Data extracted from a collection
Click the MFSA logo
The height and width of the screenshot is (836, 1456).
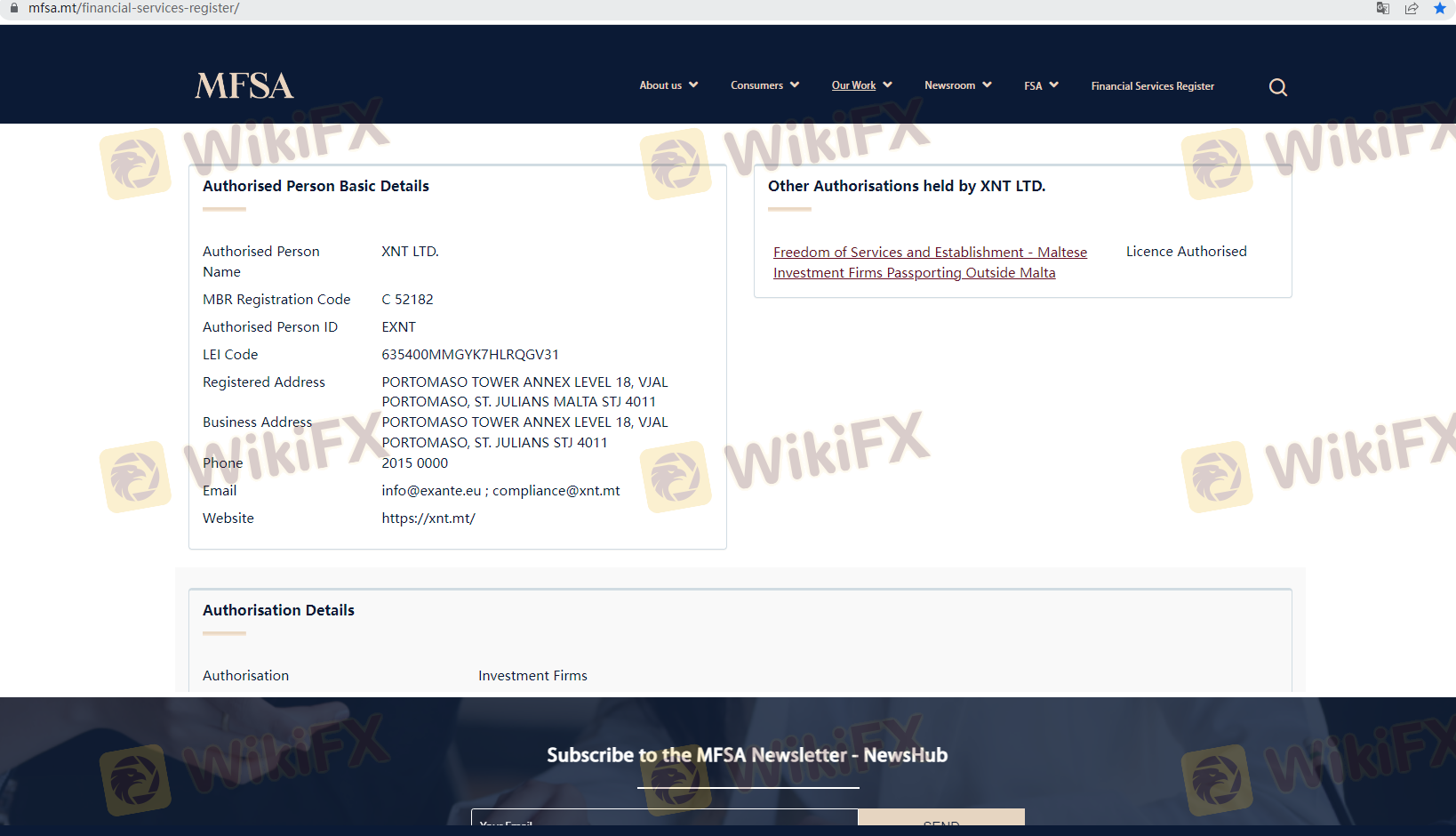pyautogui.click(x=244, y=86)
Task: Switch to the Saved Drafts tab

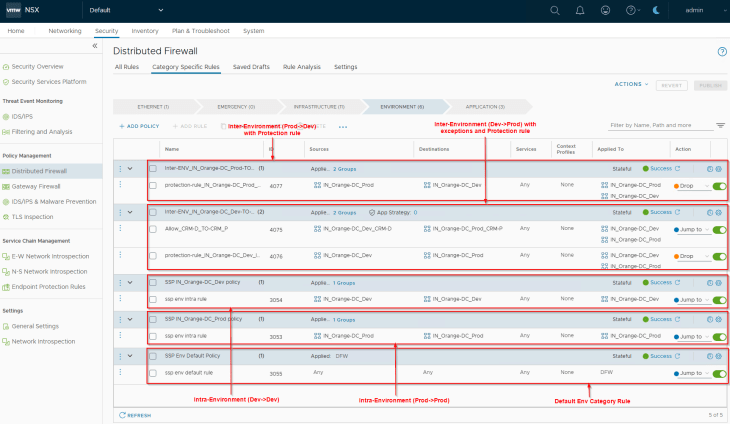Action: pos(251,67)
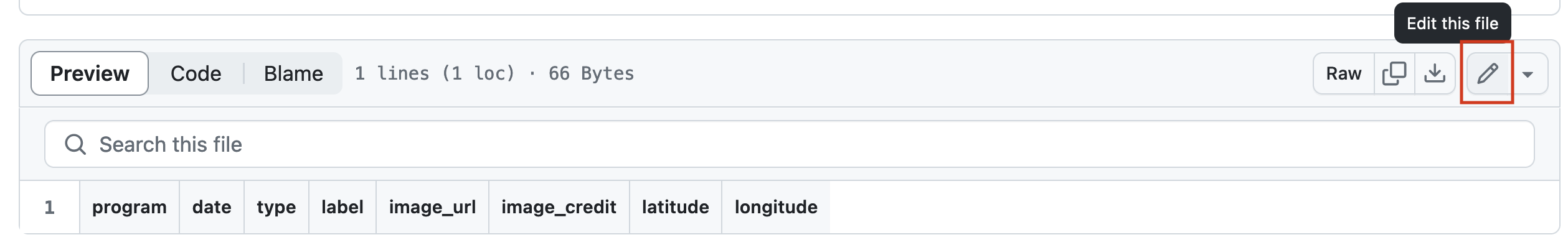The image size is (1568, 245).
Task: Select the latitude column header
Action: 676,207
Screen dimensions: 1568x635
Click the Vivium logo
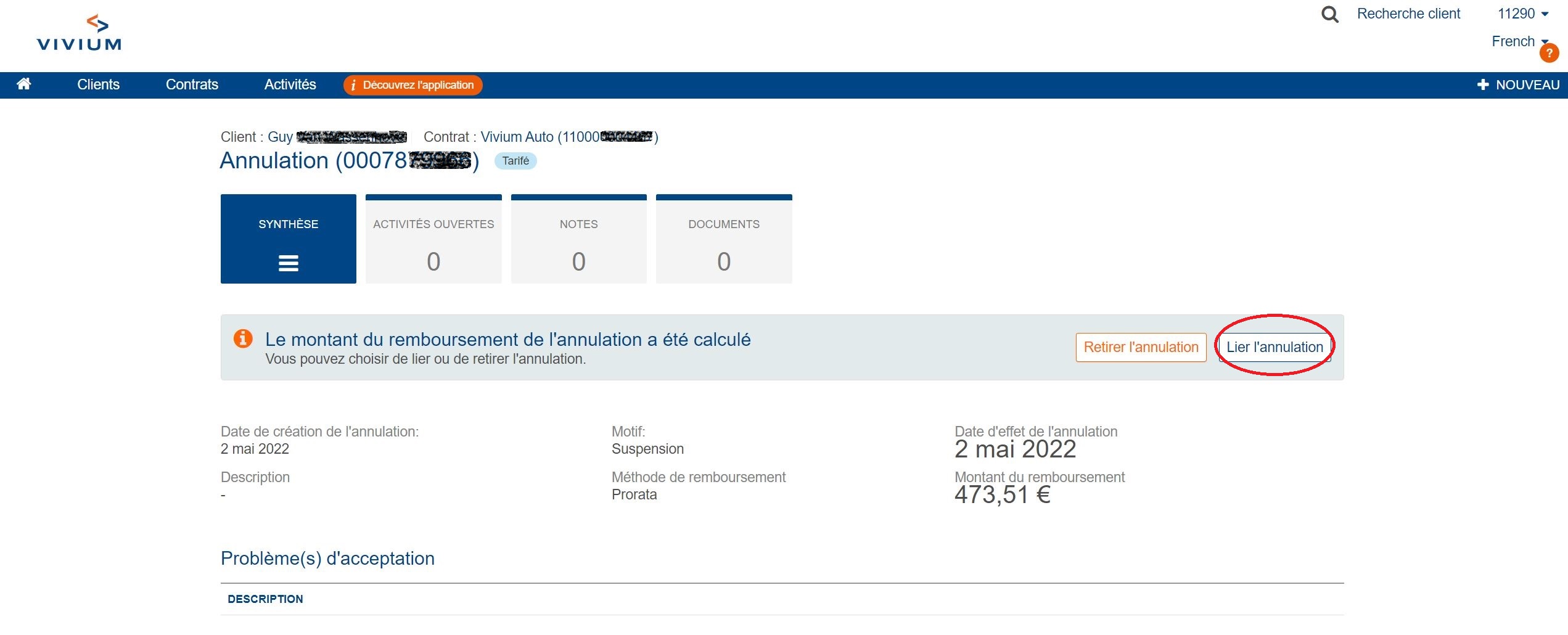click(79, 33)
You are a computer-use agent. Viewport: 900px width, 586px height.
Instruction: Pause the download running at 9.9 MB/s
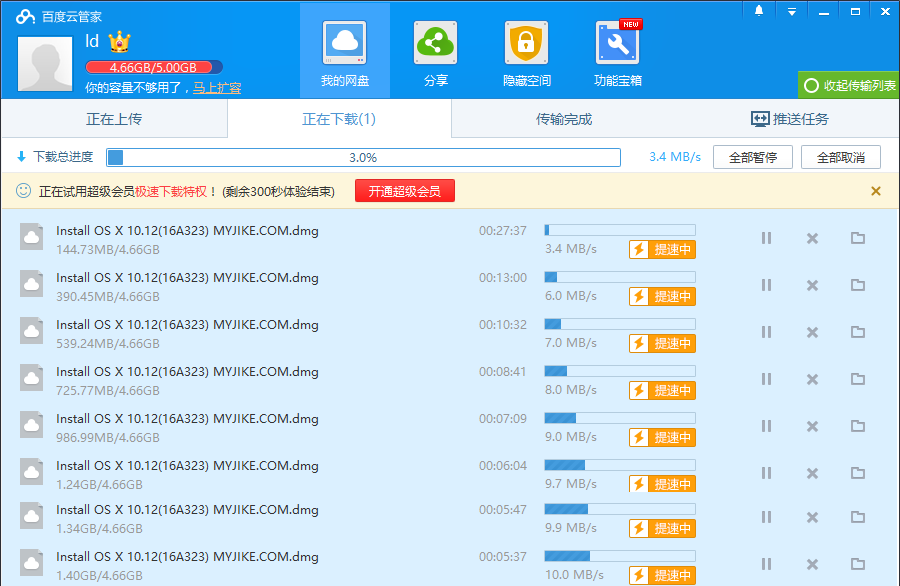[766, 517]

DESCRIPTION OF THE TASK — Copy the data in full. No pictures belong in the copy.

COMPLETED EXERCISE —
Click the MFSA logo
The height and width of the screenshot is (836, 1456).
pyautogui.click(x=244, y=86)
Task: Switch to the Saved Drafts tab

Action: pos(251,67)
The image size is (1568, 245).
Task: Select the latitude column header
Action: 676,207
Screen dimensions: 1568x635
Click the Vivium logo
click(79, 33)
You are a computer-use agent. Viewport: 900px width, 586px height.
Instruction: Pause the download running at 9.9 MB/s
[766, 517]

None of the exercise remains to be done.